In order to get a mortgage, especially one with a low interest rate, you usually need to have a good credit score. The most common scoring model is the FICO score, issued by Fair Isaac Corporation. Scores range from 300-850 – the higher, the better. Your score is calculated using data from your credit report, which is compiled by three bureaus: Equifax, Experian, and TransUnion. A lender may check your score from all three bureaus or only one.
The following are the factors used to calculate your credit score:
- Payment history (35%): If you make a late payment, your score will take a hit. The more recent, frequent, and severe the lateness, the lower your score. Bankruptcies, judgments, and collection accounts have a serious negative impact.

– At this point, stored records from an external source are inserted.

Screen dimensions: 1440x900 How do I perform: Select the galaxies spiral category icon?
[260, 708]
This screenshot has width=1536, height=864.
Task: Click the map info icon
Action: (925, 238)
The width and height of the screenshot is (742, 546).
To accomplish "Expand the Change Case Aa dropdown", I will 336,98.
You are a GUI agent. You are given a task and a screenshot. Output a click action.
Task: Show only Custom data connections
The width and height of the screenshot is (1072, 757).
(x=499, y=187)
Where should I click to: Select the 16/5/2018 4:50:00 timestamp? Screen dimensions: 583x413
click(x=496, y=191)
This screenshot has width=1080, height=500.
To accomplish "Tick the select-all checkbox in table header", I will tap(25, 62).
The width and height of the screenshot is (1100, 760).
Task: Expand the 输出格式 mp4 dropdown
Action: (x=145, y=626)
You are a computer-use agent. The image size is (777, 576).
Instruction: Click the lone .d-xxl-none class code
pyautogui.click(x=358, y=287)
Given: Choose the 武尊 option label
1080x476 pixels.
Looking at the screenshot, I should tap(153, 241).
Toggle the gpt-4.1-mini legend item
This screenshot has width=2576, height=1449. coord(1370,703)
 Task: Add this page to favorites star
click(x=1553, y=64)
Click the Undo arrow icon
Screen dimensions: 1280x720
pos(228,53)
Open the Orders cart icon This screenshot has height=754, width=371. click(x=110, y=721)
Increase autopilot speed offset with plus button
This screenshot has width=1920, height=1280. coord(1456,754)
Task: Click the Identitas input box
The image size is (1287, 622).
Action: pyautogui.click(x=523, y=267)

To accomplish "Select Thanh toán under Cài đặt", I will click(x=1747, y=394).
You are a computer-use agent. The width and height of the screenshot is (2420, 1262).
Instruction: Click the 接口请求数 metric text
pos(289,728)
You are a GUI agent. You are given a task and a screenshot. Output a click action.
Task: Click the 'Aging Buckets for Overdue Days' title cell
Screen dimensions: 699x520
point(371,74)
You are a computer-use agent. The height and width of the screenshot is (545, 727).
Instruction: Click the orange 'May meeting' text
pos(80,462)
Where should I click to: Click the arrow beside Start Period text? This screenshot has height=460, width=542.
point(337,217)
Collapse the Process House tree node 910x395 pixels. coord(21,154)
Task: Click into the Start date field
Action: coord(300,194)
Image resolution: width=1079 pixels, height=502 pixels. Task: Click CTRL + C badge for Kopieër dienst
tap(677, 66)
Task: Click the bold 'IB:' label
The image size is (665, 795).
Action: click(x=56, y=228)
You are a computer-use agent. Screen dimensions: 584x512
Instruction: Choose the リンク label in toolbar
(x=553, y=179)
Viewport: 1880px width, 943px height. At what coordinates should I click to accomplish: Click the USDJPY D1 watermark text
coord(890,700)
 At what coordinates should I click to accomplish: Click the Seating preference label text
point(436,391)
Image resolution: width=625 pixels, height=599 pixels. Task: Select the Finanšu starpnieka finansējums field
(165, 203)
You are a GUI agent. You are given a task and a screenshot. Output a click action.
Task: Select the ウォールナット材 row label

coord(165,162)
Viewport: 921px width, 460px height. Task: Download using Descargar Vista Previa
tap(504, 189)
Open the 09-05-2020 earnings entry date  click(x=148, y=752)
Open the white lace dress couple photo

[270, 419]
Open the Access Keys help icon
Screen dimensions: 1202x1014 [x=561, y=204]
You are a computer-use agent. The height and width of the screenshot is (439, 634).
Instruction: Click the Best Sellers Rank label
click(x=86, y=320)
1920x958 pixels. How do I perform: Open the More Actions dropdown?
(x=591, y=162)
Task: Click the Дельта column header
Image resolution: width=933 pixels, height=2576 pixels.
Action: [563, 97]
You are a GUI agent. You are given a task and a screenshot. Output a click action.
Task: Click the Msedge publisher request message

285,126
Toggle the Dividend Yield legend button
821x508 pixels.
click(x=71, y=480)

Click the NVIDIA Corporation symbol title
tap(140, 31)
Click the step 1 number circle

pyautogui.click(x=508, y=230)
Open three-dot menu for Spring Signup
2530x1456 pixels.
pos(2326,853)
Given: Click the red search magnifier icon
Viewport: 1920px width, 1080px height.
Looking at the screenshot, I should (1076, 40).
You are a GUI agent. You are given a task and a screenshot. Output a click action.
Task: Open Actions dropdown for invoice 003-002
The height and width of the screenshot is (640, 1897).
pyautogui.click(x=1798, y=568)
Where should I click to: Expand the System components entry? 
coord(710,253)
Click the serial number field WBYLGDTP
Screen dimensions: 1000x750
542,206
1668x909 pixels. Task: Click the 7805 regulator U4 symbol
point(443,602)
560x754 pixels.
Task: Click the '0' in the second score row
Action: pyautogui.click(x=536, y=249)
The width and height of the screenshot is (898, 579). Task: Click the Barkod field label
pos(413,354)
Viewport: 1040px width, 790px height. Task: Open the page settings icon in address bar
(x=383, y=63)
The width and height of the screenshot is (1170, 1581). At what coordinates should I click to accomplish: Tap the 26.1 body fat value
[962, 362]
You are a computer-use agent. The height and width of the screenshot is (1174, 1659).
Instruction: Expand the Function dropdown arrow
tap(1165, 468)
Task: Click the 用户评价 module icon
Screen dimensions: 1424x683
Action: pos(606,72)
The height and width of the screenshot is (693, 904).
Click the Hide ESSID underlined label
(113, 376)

- Amounts owed (30%): Carrying high balances on revolving debt (like credit cards) and personal loans, especially if the balances are close to the credit limits, will lower your score.
- Length of credit history (15%): The longer you have had your accounts, the better.
- New credit (10%): Having recent inquiries and opening new accounts can lower your score. However, all mortgage or auto loan inquiries that occur within a short period of time are considered just one inquiry for scoring purposes, and you accessing your report does not affect your score.
- Types of credit used (10%): Having a variety of accounts, such as credit cards, retail accounts, and loans, boosts your score.
Reviewing your credit report regularly is a good idea, but it is a particularly important to do so before seeking a mortgage. Even if you always make your payments on time and have a low level of debt, your credit report could contain score-lowering errors. Check your report at least 60 days before you plan to apply for financing, as it can take some time to resolve issues.
You can obtain your credit report from Experian, Equifax, and TransUnion free once a year through the Annual Credit Report Request Service. Scores can be purchased for a fee. If you see any errors on your report, send a dispute letter to the relevant credit bureau(s) indicating which information is incorrect. They must investigate your claim and remove unverifiable information.